* PROVIDED MATERIAL *
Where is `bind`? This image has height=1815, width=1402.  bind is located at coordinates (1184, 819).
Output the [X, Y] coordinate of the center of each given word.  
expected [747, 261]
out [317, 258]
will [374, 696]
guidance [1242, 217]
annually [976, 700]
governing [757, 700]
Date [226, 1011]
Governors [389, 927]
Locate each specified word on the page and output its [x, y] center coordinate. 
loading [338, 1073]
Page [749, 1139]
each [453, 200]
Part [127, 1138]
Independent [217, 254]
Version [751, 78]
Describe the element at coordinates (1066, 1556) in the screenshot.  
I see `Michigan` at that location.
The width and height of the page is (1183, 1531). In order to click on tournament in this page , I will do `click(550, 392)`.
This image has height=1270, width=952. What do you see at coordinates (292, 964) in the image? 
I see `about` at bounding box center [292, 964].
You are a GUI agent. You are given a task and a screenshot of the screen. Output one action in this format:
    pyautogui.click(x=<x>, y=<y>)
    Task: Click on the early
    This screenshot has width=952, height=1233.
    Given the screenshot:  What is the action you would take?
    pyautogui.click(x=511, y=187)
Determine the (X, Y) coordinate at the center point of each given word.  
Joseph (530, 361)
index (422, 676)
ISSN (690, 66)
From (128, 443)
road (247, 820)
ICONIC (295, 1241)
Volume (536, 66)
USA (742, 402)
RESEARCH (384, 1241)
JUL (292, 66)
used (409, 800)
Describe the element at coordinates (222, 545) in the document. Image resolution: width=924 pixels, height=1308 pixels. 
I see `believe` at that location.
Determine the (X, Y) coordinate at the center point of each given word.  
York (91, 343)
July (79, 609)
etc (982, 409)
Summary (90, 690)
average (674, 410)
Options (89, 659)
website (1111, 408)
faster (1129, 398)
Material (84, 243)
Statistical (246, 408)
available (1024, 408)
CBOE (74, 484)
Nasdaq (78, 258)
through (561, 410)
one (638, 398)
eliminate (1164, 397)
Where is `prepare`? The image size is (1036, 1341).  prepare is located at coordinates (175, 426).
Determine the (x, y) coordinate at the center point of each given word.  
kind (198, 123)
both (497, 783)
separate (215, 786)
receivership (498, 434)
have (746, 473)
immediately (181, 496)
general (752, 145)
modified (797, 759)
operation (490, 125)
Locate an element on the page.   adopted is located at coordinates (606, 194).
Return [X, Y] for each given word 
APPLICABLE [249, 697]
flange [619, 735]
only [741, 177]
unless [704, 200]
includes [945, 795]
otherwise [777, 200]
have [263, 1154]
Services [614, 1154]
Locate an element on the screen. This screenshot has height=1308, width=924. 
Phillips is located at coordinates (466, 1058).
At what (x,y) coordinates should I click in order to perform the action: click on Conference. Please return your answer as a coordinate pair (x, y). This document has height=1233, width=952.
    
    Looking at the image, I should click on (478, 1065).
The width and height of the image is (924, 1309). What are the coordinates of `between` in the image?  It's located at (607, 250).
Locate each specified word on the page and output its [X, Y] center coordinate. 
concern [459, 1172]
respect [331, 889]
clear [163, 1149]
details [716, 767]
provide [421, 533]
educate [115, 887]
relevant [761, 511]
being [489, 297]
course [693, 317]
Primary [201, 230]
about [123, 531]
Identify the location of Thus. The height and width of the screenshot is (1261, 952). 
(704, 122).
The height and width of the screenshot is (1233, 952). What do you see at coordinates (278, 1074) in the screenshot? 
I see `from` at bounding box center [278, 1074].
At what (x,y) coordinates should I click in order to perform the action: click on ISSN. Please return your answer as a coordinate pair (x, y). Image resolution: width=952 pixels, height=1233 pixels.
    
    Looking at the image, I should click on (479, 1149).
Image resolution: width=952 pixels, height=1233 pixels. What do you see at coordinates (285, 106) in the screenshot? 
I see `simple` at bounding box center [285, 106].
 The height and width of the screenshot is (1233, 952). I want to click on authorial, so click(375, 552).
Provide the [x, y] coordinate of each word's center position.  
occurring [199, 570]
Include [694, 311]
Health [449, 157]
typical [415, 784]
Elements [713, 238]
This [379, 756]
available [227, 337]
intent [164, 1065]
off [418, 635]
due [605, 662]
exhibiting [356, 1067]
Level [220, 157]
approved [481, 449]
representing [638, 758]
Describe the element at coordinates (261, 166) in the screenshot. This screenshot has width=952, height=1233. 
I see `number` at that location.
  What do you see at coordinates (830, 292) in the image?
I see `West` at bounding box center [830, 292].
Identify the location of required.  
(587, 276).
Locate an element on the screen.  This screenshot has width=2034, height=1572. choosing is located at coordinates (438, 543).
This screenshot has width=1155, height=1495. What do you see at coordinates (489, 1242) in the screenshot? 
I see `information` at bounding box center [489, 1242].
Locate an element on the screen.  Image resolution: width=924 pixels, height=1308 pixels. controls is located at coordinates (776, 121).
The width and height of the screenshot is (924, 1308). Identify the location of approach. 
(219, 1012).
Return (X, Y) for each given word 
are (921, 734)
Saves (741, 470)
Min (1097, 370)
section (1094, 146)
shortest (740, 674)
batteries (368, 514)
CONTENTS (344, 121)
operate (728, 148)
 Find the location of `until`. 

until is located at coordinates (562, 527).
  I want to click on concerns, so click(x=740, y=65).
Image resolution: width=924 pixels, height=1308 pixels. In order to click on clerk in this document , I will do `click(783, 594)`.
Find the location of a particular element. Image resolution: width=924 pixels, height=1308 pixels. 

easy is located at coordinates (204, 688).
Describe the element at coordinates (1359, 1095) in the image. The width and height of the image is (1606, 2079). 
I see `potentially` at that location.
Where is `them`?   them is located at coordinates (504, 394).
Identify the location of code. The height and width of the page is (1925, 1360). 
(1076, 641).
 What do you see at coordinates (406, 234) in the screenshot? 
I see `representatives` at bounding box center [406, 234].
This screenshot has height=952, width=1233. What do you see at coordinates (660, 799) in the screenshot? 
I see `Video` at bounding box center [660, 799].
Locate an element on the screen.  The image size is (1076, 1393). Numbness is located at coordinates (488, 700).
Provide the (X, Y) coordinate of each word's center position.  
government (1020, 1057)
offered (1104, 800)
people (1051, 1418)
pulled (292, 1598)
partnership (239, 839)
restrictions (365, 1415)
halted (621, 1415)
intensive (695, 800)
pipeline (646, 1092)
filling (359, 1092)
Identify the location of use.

* TASK OBJECTIVE *
Copy all of the material above word for word, without changing anything.

* WORKED ANSWER *
Where is `bind`? This image has height=1815, width=1402.  bind is located at coordinates (1184, 819).
Output the [X, Y] coordinate of the center of each given word.  
expected [747, 261]
out [317, 258]
will [374, 696]
guidance [1242, 217]
annually [976, 700]
governing [757, 700]
Date [226, 1011]
Governors [389, 927]
Locate each specified word on the page and output its [x, y] center coordinate. 
loading [338, 1073]
Page [749, 1139]
each [453, 200]
Part [127, 1138]
Independent [217, 254]
Version [751, 78]
Describe the element at coordinates (1066, 1556) in the screenshot.  
I see `Michigan` at that location.
The width and height of the page is (1183, 1531). In order to click on tournament in this page , I will do `click(550, 392)`.
This image has height=1270, width=952. What do you see at coordinates (292, 964) in the image? 
I see `about` at bounding box center [292, 964].
You are a GUI agent. You are given a task and a screenshot of the screen. Output one action in this format:
    pyautogui.click(x=<x>, y=<y>)
    Task: Click on the early
    This screenshot has width=952, height=1233.
    Given the screenshot:  What is the action you would take?
    pyautogui.click(x=511, y=187)
Determine the (X, Y) coordinate at the center point of each given word.  
Joseph (530, 361)
index (422, 676)
ISSN (690, 66)
From (128, 443)
road (247, 820)
ICONIC (295, 1241)
Volume (536, 66)
USA (742, 402)
RESEARCH (384, 1241)
JUL (292, 66)
used (409, 800)
Describe the element at coordinates (222, 545) in the document. Image resolution: width=924 pixels, height=1308 pixels. 
I see `believe` at that location.
Determine the (X, Y) coordinate at the center point of each given word.  
York (91, 343)
July (79, 609)
etc (982, 409)
Summary (90, 690)
average (674, 410)
Options (89, 659)
website (1111, 408)
faster (1129, 398)
Material (84, 243)
Statistical (246, 408)
available (1024, 408)
CBOE (74, 484)
Nasdaq (78, 258)
through (561, 410)
one (638, 398)
eliminate (1164, 397)
Where is `prepare`? The image size is (1036, 1341).  prepare is located at coordinates (175, 426).
Determine the (x, y) coordinate at the center point of each given word.  
kind (198, 123)
both (497, 783)
separate (215, 786)
receivership (498, 434)
have (746, 473)
immediately (181, 496)
general (752, 145)
modified (797, 759)
operation (490, 125)
Locate an element on the page.   adopted is located at coordinates (606, 194).
Return [X, Y] for each given word 
APPLICABLE [249, 697]
flange [619, 735]
only [741, 177]
unless [704, 200]
includes [945, 795]
otherwise [777, 200]
have [263, 1154]
Services [614, 1154]
Locate an element on the screen. This screenshot has height=1308, width=924. 
Phillips is located at coordinates (466, 1058).
At what (x,y) coordinates should I click in order to perform the action: click on Conference. Please return your answer as a coordinate pair (x, y). This document has height=1233, width=952.
    
    Looking at the image, I should click on (478, 1065).
The width and height of the image is (924, 1309). What are the coordinates of `between` in the image?  It's located at (607, 250).
Locate each specified word on the page and output its [X, Y] center coordinate. 
concern [459, 1172]
respect [331, 889]
clear [163, 1149]
details [716, 767]
provide [421, 533]
educate [115, 887]
relevant [761, 511]
being [489, 297]
course [693, 317]
Primary [201, 230]
about [123, 531]
Identify the location of Thus. The height and width of the screenshot is (1261, 952). 
(704, 122).
The height and width of the screenshot is (1233, 952). What do you see at coordinates (278, 1074) in the screenshot? 
I see `from` at bounding box center [278, 1074].
At what (x,y) coordinates should I click in order to perform the action: click on ISSN. Please return your answer as a coordinate pair (x, y). Image resolution: width=952 pixels, height=1233 pixels.
    
    Looking at the image, I should click on (479, 1149).
Image resolution: width=952 pixels, height=1233 pixels. What do you see at coordinates (285, 106) in the screenshot? 
I see `simple` at bounding box center [285, 106].
 The height and width of the screenshot is (1233, 952). I want to click on authorial, so click(375, 552).
Provide the [x, y] coordinate of each word's center position.  
occurring [199, 570]
Include [694, 311]
Health [449, 157]
typical [415, 784]
Elements [713, 238]
This [379, 756]
available [227, 337]
intent [164, 1065]
off [418, 635]
due [605, 662]
exhibiting [356, 1067]
Level [220, 157]
approved [481, 449]
representing [638, 758]
Describe the element at coordinates (261, 166) in the screenshot. This screenshot has width=952, height=1233. 
I see `number` at that location.
  What do you see at coordinates (830, 292) in the image?
I see `West` at bounding box center [830, 292].
Identify the location of required.  
(587, 276).
Locate an element on the screen.  This screenshot has width=2034, height=1572. choosing is located at coordinates (438, 543).
This screenshot has width=1155, height=1495. What do you see at coordinates (489, 1242) in the screenshot? 
I see `information` at bounding box center [489, 1242].
Locate an element on the screen.  Image resolution: width=924 pixels, height=1308 pixels. controls is located at coordinates (776, 121).
The width and height of the screenshot is (924, 1308). Identify the location of approach. 
(219, 1012).
Return (X, Y) for each given word 
are (921, 734)
Saves (741, 470)
Min (1097, 370)
section (1094, 146)
shortest (740, 674)
batteries (368, 514)
CONTENTS (344, 121)
operate (728, 148)
 Find the location of `until`. 

until is located at coordinates (562, 527).
  I want to click on concerns, so click(x=740, y=65).
Image resolution: width=924 pixels, height=1308 pixels. In order to click on clerk in this document , I will do `click(783, 594)`.
Find the location of a particular element. Image resolution: width=924 pixels, height=1308 pixels. 

easy is located at coordinates (204, 688).
Describe the element at coordinates (1359, 1095) in the image. The width and height of the image is (1606, 2079). 
I see `potentially` at that location.
Where is `them`?   them is located at coordinates (504, 394).
Identify the location of code. The height and width of the page is (1925, 1360). 
(1076, 641).
 What do you see at coordinates (406, 234) in the screenshot? 
I see `representatives` at bounding box center [406, 234].
This screenshot has height=952, width=1233. What do you see at coordinates (660, 799) in the screenshot? 
I see `Video` at bounding box center [660, 799].
Locate an element on the screen.  The image size is (1076, 1393). Numbness is located at coordinates (488, 700).
Provide the (X, Y) coordinate of each word's center position.  
government (1020, 1057)
offered (1104, 800)
people (1051, 1418)
pulled (292, 1598)
partnership (239, 839)
restrictions (365, 1415)
halted (621, 1415)
intensive (695, 800)
pipeline (646, 1092)
filling (359, 1092)
Identify the location of use.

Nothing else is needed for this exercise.